EXERCISE » Keeping every word the same, give again only the lines from the one with "Task: Open the @assassinscreed handle link" through the end of the data, both included, and leave every picture out.

RECORD EXTRACTS »
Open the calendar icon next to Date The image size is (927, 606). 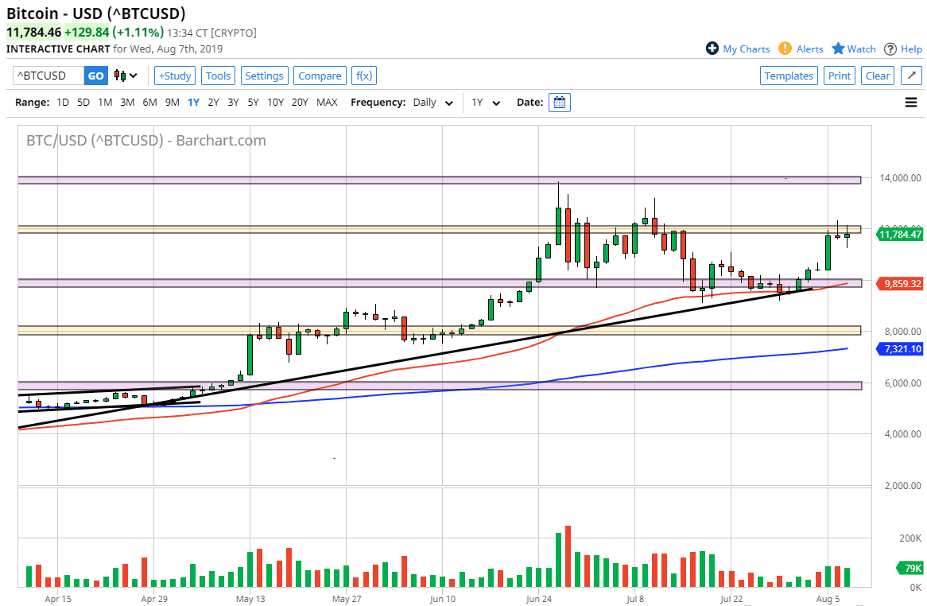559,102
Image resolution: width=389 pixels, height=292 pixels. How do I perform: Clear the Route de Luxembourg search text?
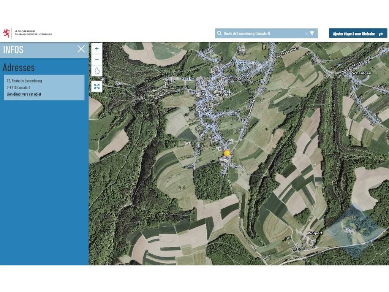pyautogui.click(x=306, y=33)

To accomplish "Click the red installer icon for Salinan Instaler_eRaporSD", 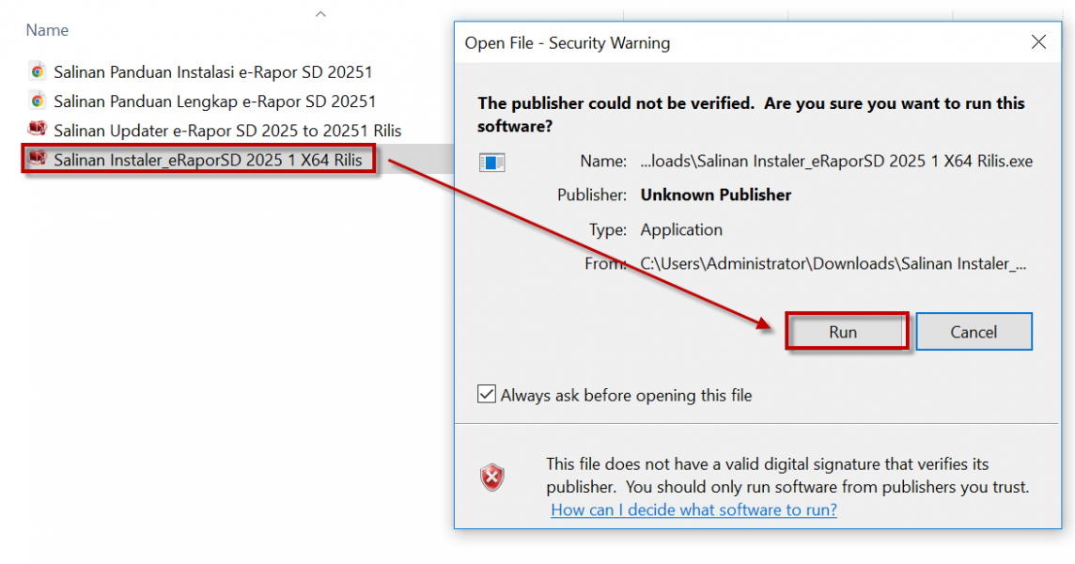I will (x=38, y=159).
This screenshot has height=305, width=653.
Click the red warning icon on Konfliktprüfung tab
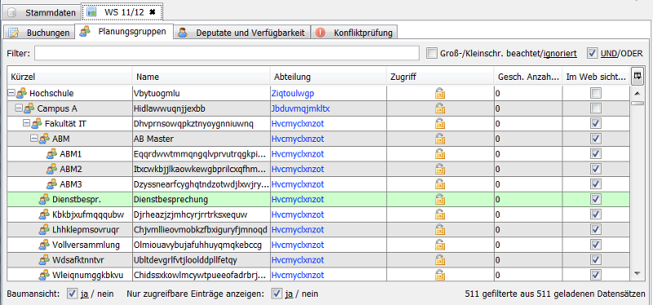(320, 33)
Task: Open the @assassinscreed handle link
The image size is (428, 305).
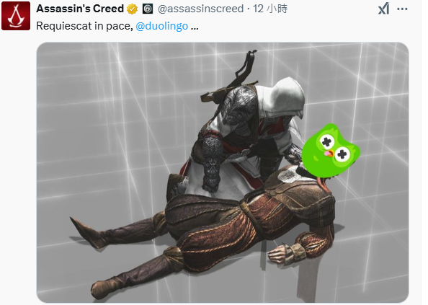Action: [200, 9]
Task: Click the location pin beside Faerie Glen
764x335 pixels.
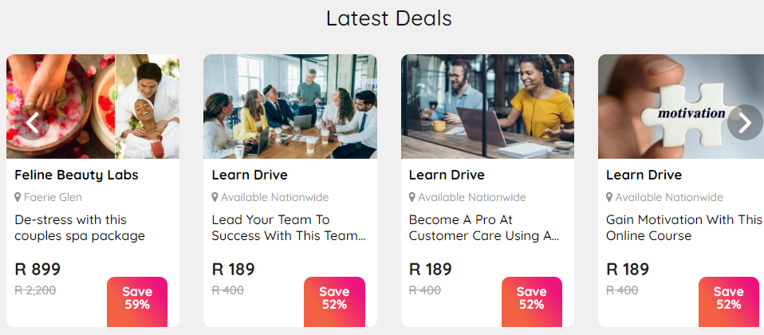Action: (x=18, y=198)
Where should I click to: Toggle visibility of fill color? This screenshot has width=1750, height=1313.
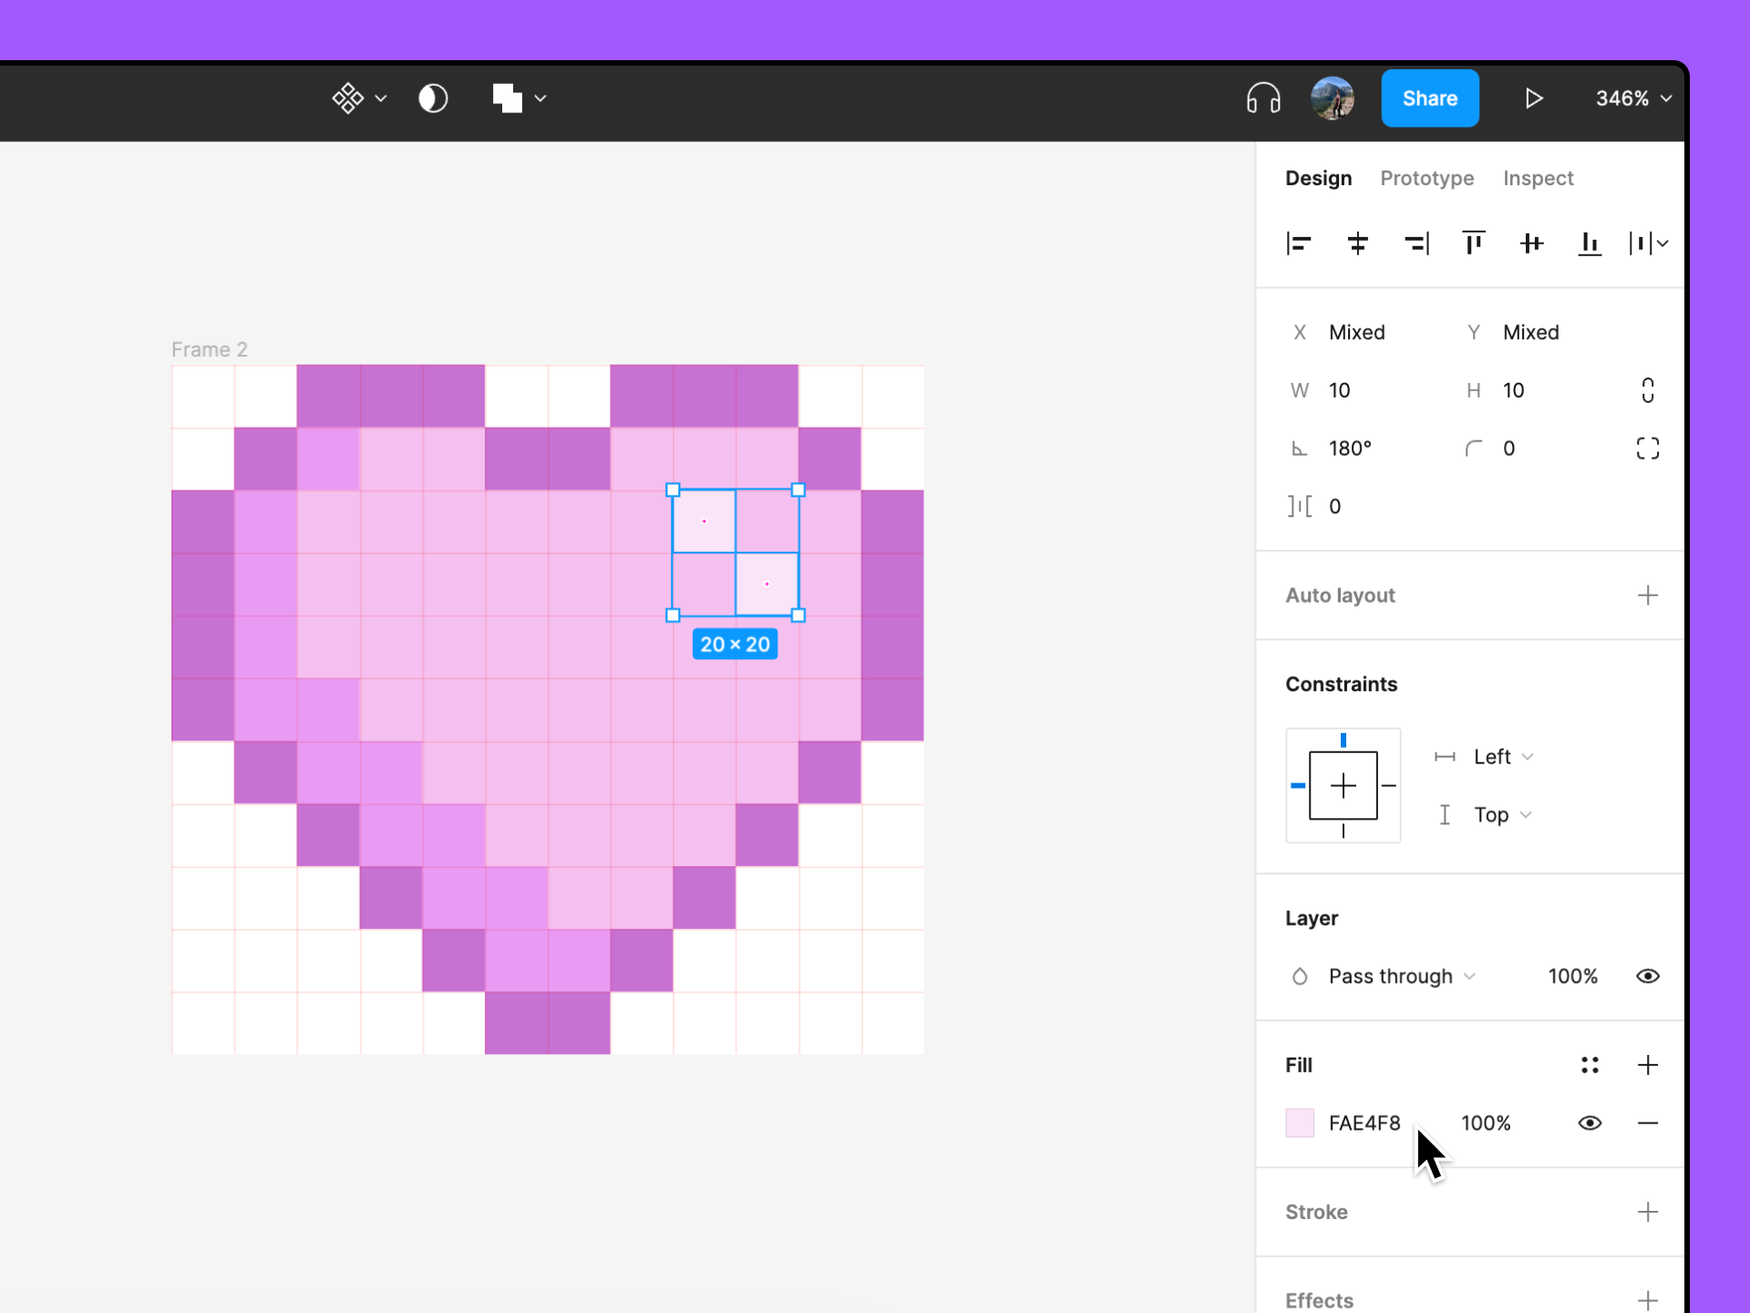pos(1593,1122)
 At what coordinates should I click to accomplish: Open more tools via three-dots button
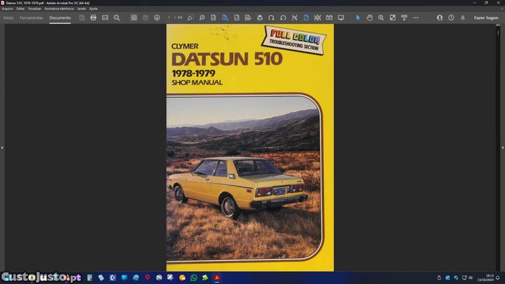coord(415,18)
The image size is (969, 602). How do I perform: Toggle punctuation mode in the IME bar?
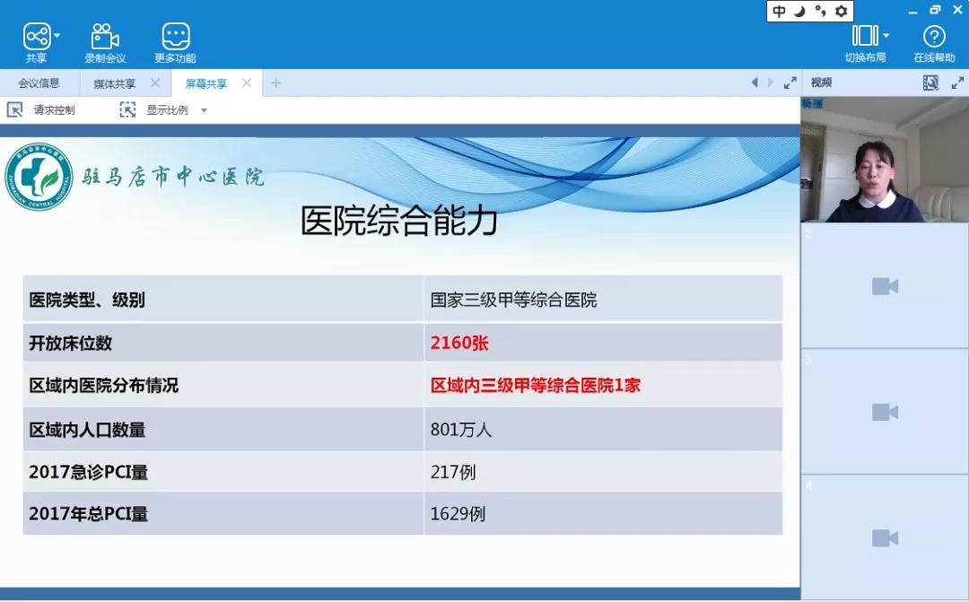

COMPLETED TASK »
Task: Open the @assassinscreed handle link
The image size is (428, 305).
Action: [200, 9]
Task: Click the location pin beside Faerie Glen
764x335 pixels.
Action: (x=18, y=198)
Where should I click to: Toggle visibility of fill color? This screenshot has width=1750, height=1313.
pos(1593,1122)
 At what coordinates should I click to accomplish: Open more tools via three-dots button
coord(415,18)
The image size is (969, 602). How do I perform: Toggle punctuation mode in the IME bar?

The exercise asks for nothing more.